The next day, Asma Jehangir, the well-known human rights lawyer, approached the Lahore High Court on behalf of Jugnu Mohsin and was reported to have called the event a kidnapping by the state. The Lahore High Court directed the government to explain itself (but did not order it to produce the detainee). The advocate general of Punjab pleaded ignorance of the whereabouts of Sethi. Meanwhile, the federal government in Islamabad stated that the arrest had been made "in connection" with the report the Pakistani high commissioner to India had given on Sethi's speech in Delhi (see following pages). Subsequently, an interior ministry spokesman admitted that Sethi was in the custody of the ISI, whereupon it argued that since the ISI is a military agency, Sethi cannot be produced before a civilian court in a habeas corpus petition.

Such explanations apart, it is clear that what Najam Sethi said in Delhi before an India International Centre (IIC) crowd had very little to do with his being picked up. His address described Pakistan's ideological, economic, legal crises no better or worse than the daily debates in Pakistan's English-language editorial pages, and much of what he had said had already come out in his editorials, and in particular, at an address before the National Defence College earlier in the year.

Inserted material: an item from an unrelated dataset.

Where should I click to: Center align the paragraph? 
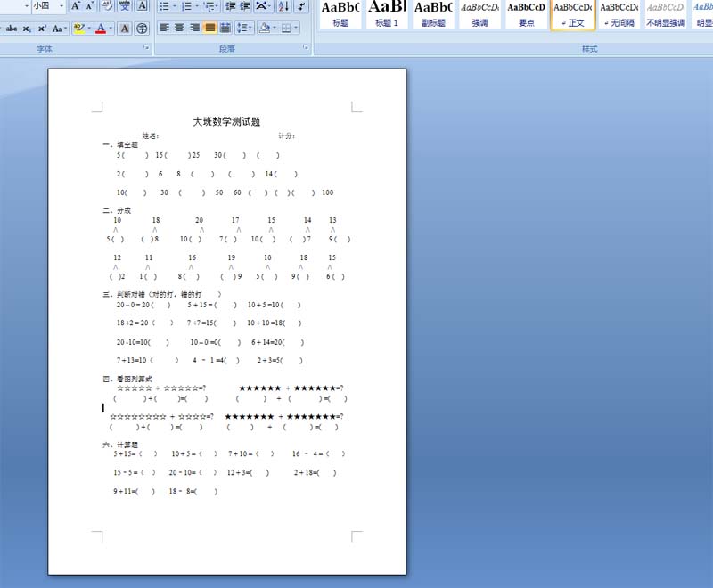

The real reason can be traced tothe fact that The Friday Times has been stubbornly focusing on the financial shenanigans of the ruling Sharifs clan of Prime Minister Nawaz and his brother, Shahbaz, the chief minister of Punjab —unrepaid loans being the principal embarrassment. Najam Sethi had also given an interview to the BBC team preparing a documentary on the Sharifs. (Two other journalists who have spoken to the BBC have also been harassed: Imtiaz Alam of The News daily had his car set on fire, and Hussain Haqqani, also of The Friday Times, has been arrested. The magistrate's report said that Haqqani bore the marks of a beating.)

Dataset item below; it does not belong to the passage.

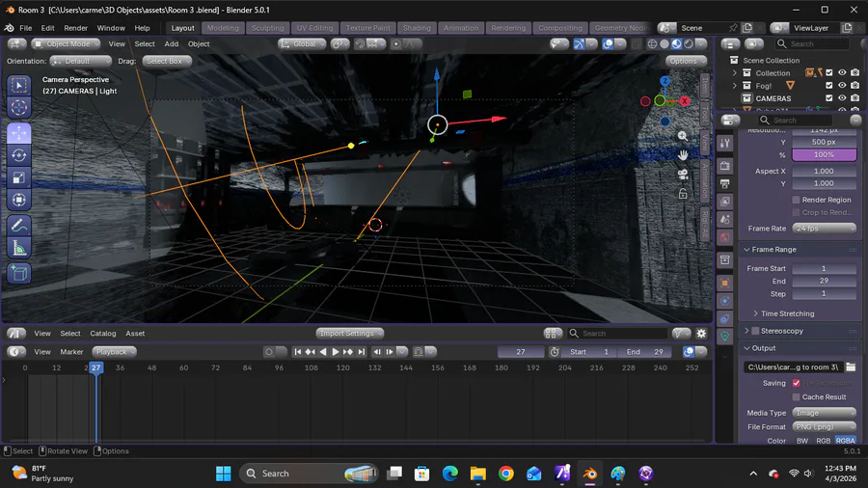868x488 pixels.
Task: Select the Move tool in the toolbar
Action: (x=19, y=133)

Lahore is one of the most insular cities of the Subcontinent, which is perhaps why Sethi's arrest and the invasion of his home and privacy, do not seem to have struck a chord. Najam Sethi and Jugnu Mohsin live in the upper-class enclave of Gulberg, which may be why the average Lahori found it easier to show unconcern.

Whatever the cause, few Lahoris seemed impressed with the argument that Najam Sethi's speech at Delhi's IIC was a double-edged rebuke. It actually chided the Indian establishment for its less-than-great-power habit of picking fights with Pakistan, its Kashmiri repression and for its insane initiatives in the arms race, one that will create an economically unstable Pakistan, which is bound to evolve as a terrible threat to its neighbour. Sethi had made threadbare the hypocrisy of the Indian offer for a no-first-strike nuclear weapons agreement and the rejection of the no-war-pact offer of Pakistan. Nor was anyone impressed, including the prime minister it seems, with the compliments Najam paid to Nawaz Sharif for his peace initiatives with India.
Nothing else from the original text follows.